The benefit is direct:
- only part of the activation map needs to be live at once
- peak SRAM usage drops sharply
- deeper CNNs become feasible on tiny microcontrollers
This is a systems idea as much as a model idea. The same network can become deployable or undeployable depending on how inference is scheduled.
Network Redistribution
Patch-based inference reduces memory, but it introduces another problem: repeated computation.
Adjacent patches overlap because later activations need receptive-field context. If patches are processed independently, the overlapping boundary regions may be computed multiple times. This creates extra MAC operations.
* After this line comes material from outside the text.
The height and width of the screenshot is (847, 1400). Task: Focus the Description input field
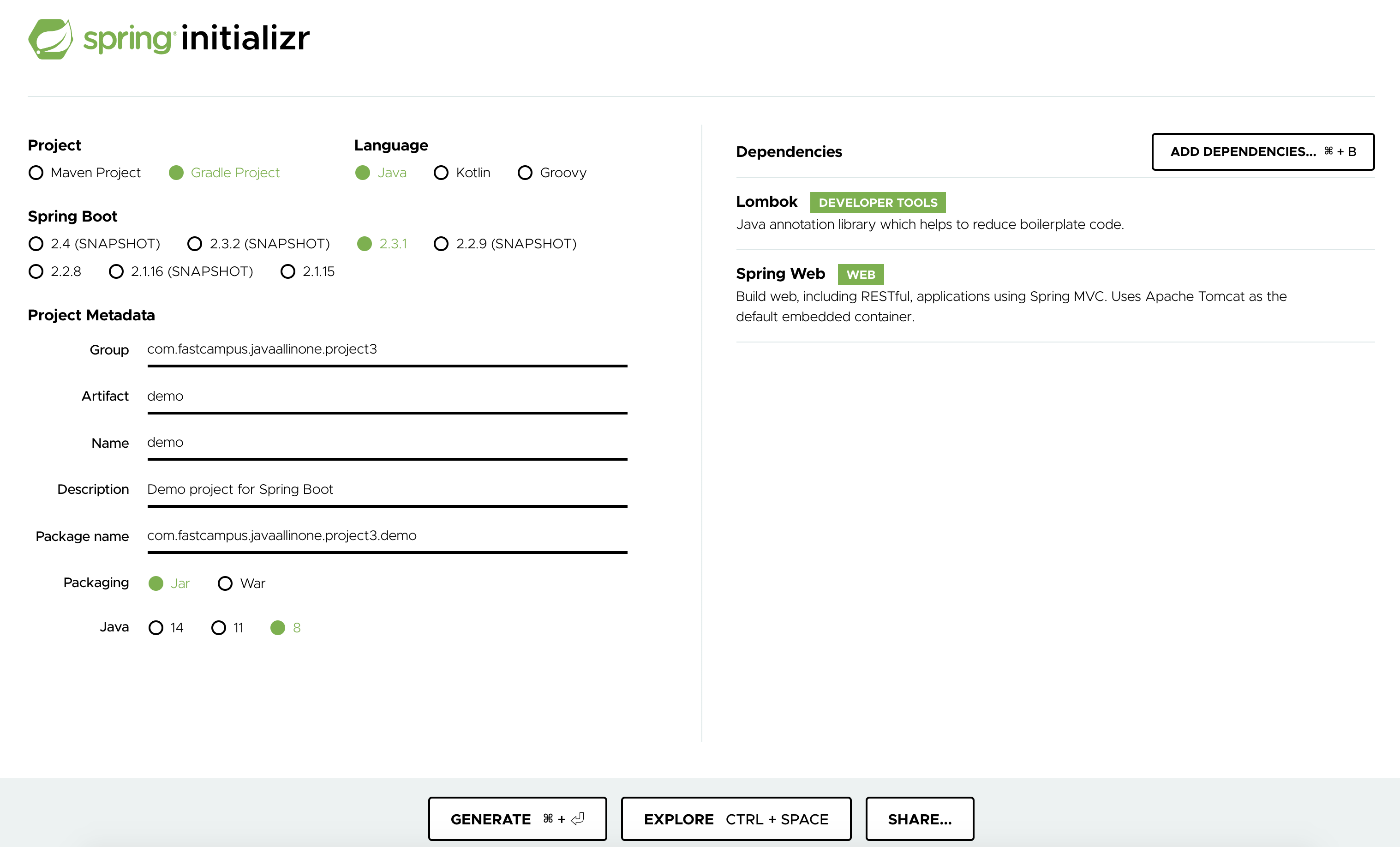386,489
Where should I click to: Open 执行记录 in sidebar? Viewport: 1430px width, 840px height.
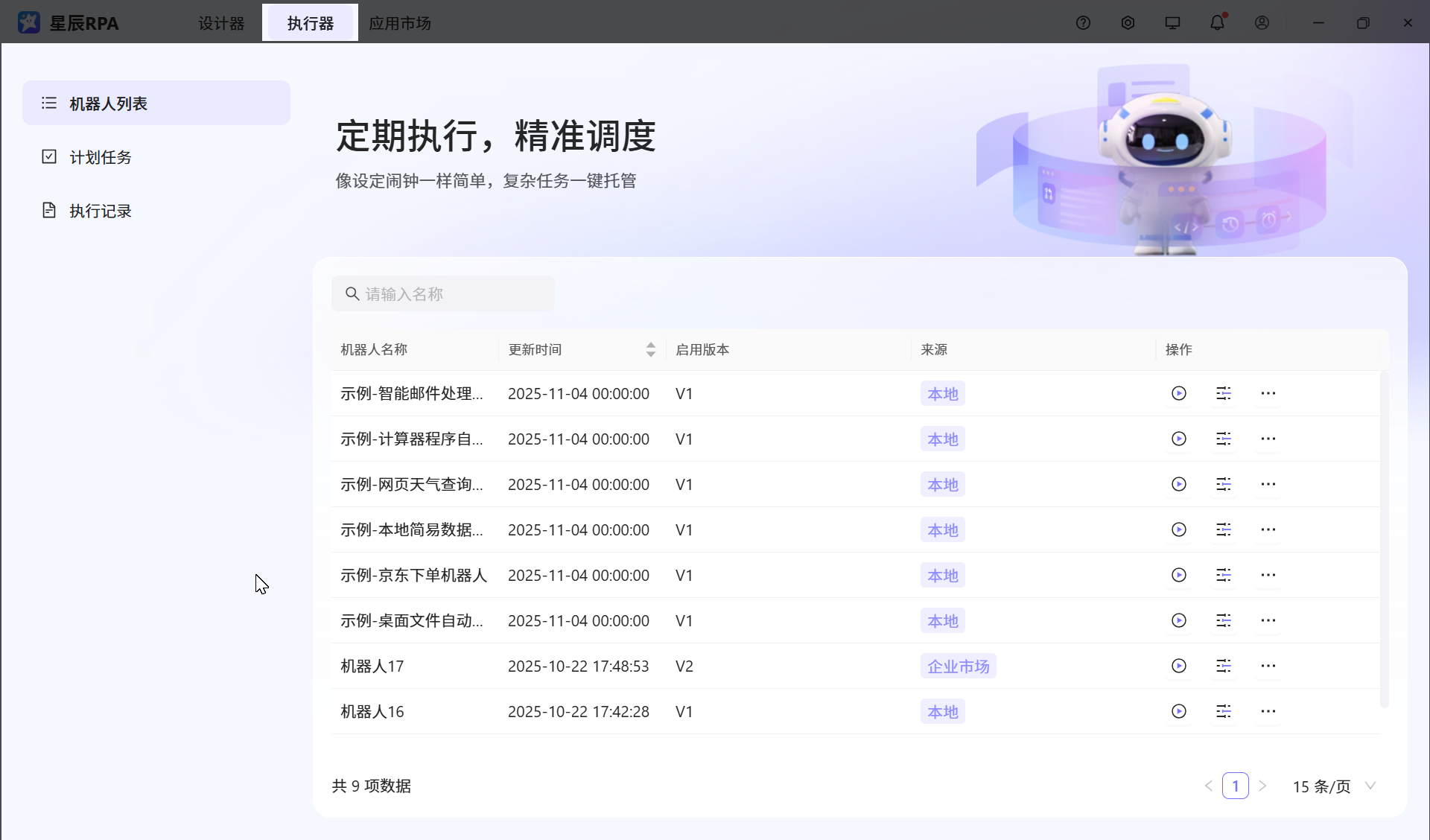101,211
MCUNetV2 addresses this with network redistribution:
- reduce the receptive field in early layers where patch-based inference is used
- increase the receptive field in later layers where memory is less constrained
This keeps accuracy while reducing redundant patch-boundary computation.
The lesson is that memory optimization and architecture design cannot be separated. If the execution schedule changes, the best network architecture may also change.
Main Takeaway
MCUNet shows what TinyML really requires.
It is not enough to compress a model and hope it runs on a microcontroller. The model architecture, memory usage, inference schedule, and hardware constraints must be designed together.
The key ideas are:
- search spaces should be specialized to the target device
- Flash and SRAM constrain different parts of the model
- peak activation memory can matter more than average memory
- patch-based inference reduces SRAM pressure
- network redistribution compensates for patch-based overhead
For me, the lecture makes TinyML feel like a co-design problem: the model is only one part of the system. The way the model is searched, stored, and executed is just as important.